Apesar da licença prévia ter sido autorizada ao final do mandato de Jair Bolsonaro (PL), os estudos de viabilidade e sustentabilidade ambiental do projeto seguem válidos, aguardando serem analisados por um grupo técnico criado no âmbito do Programa de Aceleração do Crescimento (PAC)  para decidir sobre o seu início. 

A próxima etapa do processo é a obtenção da licença de instalação, emitida com base no Plano Básico Ambiental que será apresentado pelo Departamento Nacional de Infraestrutura de Transportes (DNIT) ao Instituto Brasileiro do Meio Ambiente (Ibama).  

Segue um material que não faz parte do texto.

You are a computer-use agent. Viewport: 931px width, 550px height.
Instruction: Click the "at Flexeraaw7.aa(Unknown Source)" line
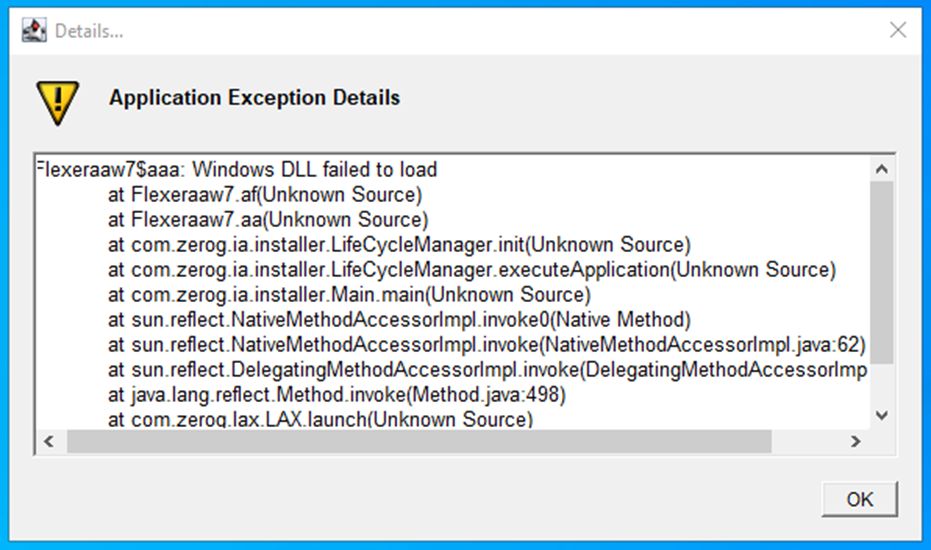[x=267, y=219]
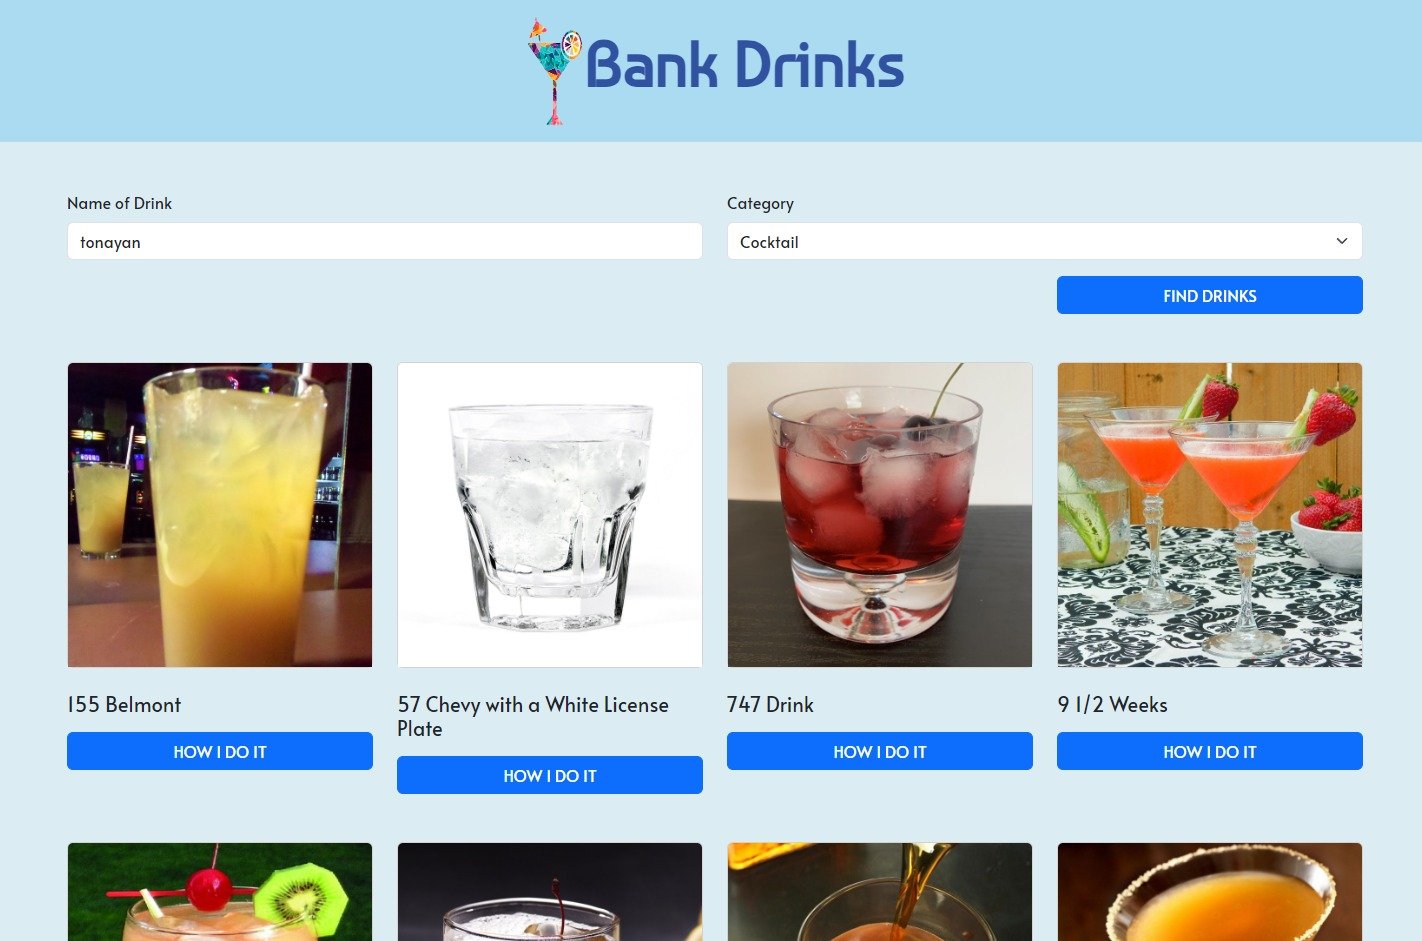Open the orange sugar-rimmed cocktail thumbnail
This screenshot has height=941, width=1422.
pyautogui.click(x=1210, y=891)
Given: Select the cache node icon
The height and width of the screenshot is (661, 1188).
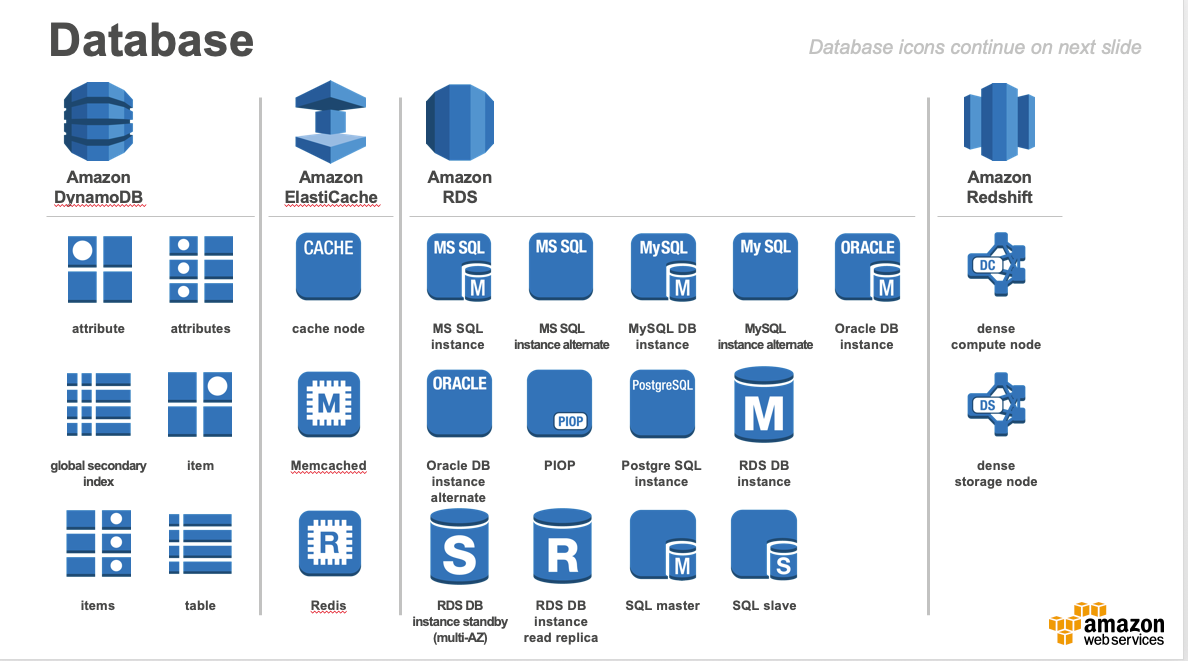Looking at the screenshot, I should point(329,266).
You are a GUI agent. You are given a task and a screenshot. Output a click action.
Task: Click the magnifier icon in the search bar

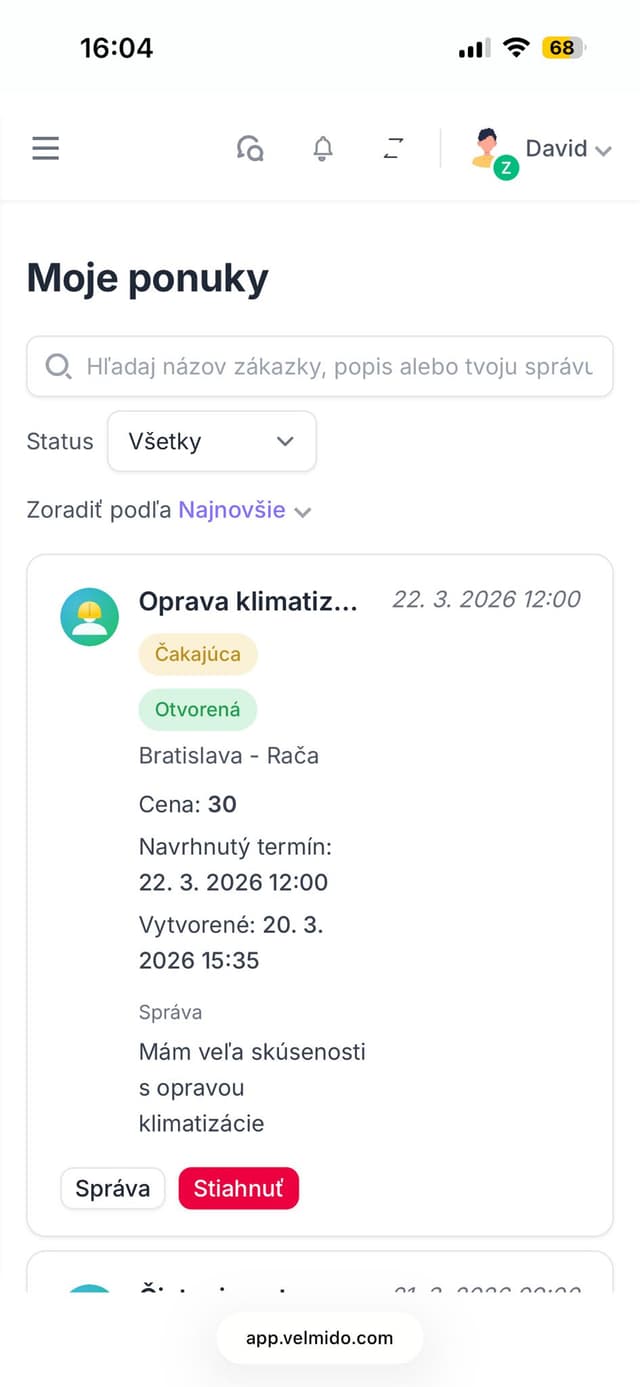pyautogui.click(x=59, y=366)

Estudo sobre Trecho do Meio considerou apenas 5 terras indígenas

Localizada no coração da Amazônia, a BR-319 cruza uma região repleta de áreas protegidas e planeja a pavimentação de 405 km no chamado Trecho do Meio, com início na divisa entre os municípios Borba e Beruri e final em Humaitá, onde se liga ao trecho asfaltado que segue até Porto Velho (RO).

Estrada aberta na Resex do Lago Grande Capanã. Foto: Divulgação/OBR 319

“O EIA-Rima é muito incompleto, não considera os impactos secundários da obra, ignora todo o processo de ocupação e as estradas estaduais planejadas, que impactam terras indígenas e unidades de conservação, nada disso foi considerado”, aponta Fernanda Meirelles,  secretária-executiva do Observatório da BR-319, formado por uma rede de organizações da sociedade civil, pesquisadores e associações indígenas.

A pesquisadora Ivani Faria, professora da Universidade Federal do Amazonas (Ufam) que participou do Estudo de Componente Indígena (ECI) no EIA-Rima anterior da BR-319, realizado em 2008, destaca que esse tipo de estudo precisa considerar as rodovias estaduais, mesmo aquelas que estão apenas planejadas, mas não foram abertas.

“Em um estudo de impacto, a gente também faz a previsão de cenários. Essas rodovias tinham que ter entrado, porque um dia elas podem vir a ser executadas. A gente faz o estudo para prever os impactos e, assim, definir as medidas mitigadoras”, comenta Ivani.

Em um estudo de impacto, a gente também faz a previsão de cenários. Essas rodovias tinham que ter entrado, porque um dia elas podem vir a ser executadas.